### Required action
Your task is to copy every entry exactly.

[Collected data entries]

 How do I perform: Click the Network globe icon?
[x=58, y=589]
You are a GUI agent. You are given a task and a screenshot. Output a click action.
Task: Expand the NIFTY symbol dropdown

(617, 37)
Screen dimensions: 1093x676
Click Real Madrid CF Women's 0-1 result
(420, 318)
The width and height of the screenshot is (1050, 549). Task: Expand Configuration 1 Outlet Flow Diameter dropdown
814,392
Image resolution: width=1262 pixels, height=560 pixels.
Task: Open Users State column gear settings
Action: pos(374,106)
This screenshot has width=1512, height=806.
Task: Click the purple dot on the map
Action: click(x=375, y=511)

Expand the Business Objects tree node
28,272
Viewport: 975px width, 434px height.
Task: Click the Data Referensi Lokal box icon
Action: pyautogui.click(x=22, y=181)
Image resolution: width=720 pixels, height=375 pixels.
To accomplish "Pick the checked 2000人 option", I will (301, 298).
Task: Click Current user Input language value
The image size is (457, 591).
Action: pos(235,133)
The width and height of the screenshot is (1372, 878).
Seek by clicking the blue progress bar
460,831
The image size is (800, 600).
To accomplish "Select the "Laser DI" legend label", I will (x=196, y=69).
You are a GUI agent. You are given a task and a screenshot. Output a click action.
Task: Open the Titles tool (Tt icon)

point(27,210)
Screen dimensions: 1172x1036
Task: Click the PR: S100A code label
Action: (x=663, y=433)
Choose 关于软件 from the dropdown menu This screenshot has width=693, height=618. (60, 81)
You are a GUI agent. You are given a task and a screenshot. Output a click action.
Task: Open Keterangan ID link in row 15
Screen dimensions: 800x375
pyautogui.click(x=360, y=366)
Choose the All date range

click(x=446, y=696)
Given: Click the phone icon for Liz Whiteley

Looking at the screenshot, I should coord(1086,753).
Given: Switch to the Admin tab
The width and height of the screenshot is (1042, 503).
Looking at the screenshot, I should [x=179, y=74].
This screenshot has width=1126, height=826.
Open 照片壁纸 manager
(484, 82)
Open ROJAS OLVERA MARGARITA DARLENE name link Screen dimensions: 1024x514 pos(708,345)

### Answer to this problem
 How do I perform: Click the Network globe icon?
[x=58, y=589]
You are a GUI agent. You are given a task and a screenshot. Output a click action.
Task: Expand the NIFTY symbol dropdown

(617, 37)
Screen dimensions: 1093x676
Click Real Madrid CF Women's 0-1 result
(420, 318)
The width and height of the screenshot is (1050, 549). Task: Expand Configuration 1 Outlet Flow Diameter dropdown
814,392
Image resolution: width=1262 pixels, height=560 pixels.
Task: Open Users State column gear settings
Action: pos(374,106)
This screenshot has width=1512, height=806.
Task: Click the purple dot on the map
Action: click(x=375, y=511)

Expand the Business Objects tree node
28,272
Viewport: 975px width, 434px height.
Task: Click the Data Referensi Lokal box icon
Action: pyautogui.click(x=22, y=181)
Image resolution: width=720 pixels, height=375 pixels.
To accomplish "Pick the checked 2000人 option", I will (301, 298).
Task: Click Current user Input language value
The image size is (457, 591).
Action: pos(235,133)
The width and height of the screenshot is (1372, 878).
Seek by clicking the blue progress bar
460,831
The image size is (800, 600).
To accomplish "Select the "Laser DI" legend label", I will (x=196, y=69).
You are a GUI agent. You are given a task and a screenshot. Output a click action.
Task: Open the Titles tool (Tt icon)

point(27,210)
Screen dimensions: 1172x1036
Task: Click the PR: S100A code label
Action: (x=663, y=433)
Choose 关于软件 from the dropdown menu This screenshot has width=693, height=618. (60, 81)
You are a GUI agent. You are given a task and a screenshot. Output a click action.
Task: Open Keterangan ID link in row 15
Screen dimensions: 800x375
pyautogui.click(x=360, y=366)
Choose the All date range

click(x=446, y=696)
Given: Click the phone icon for Liz Whiteley

Looking at the screenshot, I should coord(1086,753).
Given: Switch to the Admin tab
The width and height of the screenshot is (1042, 503).
Looking at the screenshot, I should [x=179, y=74].
This screenshot has width=1126, height=826.
Open 照片壁纸 manager
(484, 82)
Open ROJAS OLVERA MARGARITA DARLENE name link Screen dimensions: 1024x514 pos(708,345)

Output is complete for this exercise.